3 月31 日,市人力社保局发布《关于医事服务费生育保险支付标准有关问题的通知》(以下简称为《通知》),从4月8日起,医事服务费纳入本市职工生育保险支付范围。
《通知》中明确,参保人发生的门急诊医疗费用,由生育保险按限额支付方式结算,其中,门急诊的医事服务费不在限额标准之内,由生育保险基金定额支付,具体支付标准为:定额支付三级定点医疗机构门诊医事服务费40 元;定额支付二级定点医疗机构普通门诊医事服务费28 元、副主任医师及以上门诊医事服务费30 元;定额支付一级及以下定点医疗机构普通门诊医事服务费19 元、副主任医师及以上门诊医事服务费20 元;定额支付三级、二级、一级及以下定点医疗机构急诊医事服务费60元、48元、39元。据悉,生育保险门(急)诊医事服务费的支付标准,与基本医疗保险支付标准一致。

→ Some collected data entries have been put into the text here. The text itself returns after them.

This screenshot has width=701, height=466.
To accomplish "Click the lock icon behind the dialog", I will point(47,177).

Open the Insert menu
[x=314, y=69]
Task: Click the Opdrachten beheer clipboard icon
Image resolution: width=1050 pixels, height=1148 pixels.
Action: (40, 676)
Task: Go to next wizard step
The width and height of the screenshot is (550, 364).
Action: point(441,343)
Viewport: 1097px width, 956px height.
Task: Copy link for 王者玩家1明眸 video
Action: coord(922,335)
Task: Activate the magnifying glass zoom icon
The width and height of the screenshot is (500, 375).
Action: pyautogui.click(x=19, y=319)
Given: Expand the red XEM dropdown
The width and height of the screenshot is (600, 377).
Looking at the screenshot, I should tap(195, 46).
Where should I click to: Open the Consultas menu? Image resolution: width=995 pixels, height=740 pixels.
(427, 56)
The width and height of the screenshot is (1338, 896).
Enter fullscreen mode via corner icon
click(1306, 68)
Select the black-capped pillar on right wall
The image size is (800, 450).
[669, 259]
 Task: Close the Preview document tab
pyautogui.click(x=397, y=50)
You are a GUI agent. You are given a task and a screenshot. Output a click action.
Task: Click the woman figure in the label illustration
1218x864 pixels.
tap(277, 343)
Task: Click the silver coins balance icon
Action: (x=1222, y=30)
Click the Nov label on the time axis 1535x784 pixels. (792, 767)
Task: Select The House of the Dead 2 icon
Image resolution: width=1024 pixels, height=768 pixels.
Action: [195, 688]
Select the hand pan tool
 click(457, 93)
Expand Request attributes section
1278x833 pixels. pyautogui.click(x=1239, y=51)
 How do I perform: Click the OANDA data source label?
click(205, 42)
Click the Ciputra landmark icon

参保人发生的住院费用,根据本市现行政策,分为限额支付、定额支付、按项目支付等三种支付方式,根据支付方式的不同,其医事服务费的报销标准也有所不同。具体来说,按限额支付方式结算的住院医疗费用,其住院医事服务费不在限额标准之内,由生育保险基金全额支付;按定额支付方式结算的住院医疗费用,其住院医事服务费在定额标准之内,由生育保险基金按相关规定支付;按项目支付方式结算的住院医疗费用,其住院医事服务费由生育保险基金全额支付。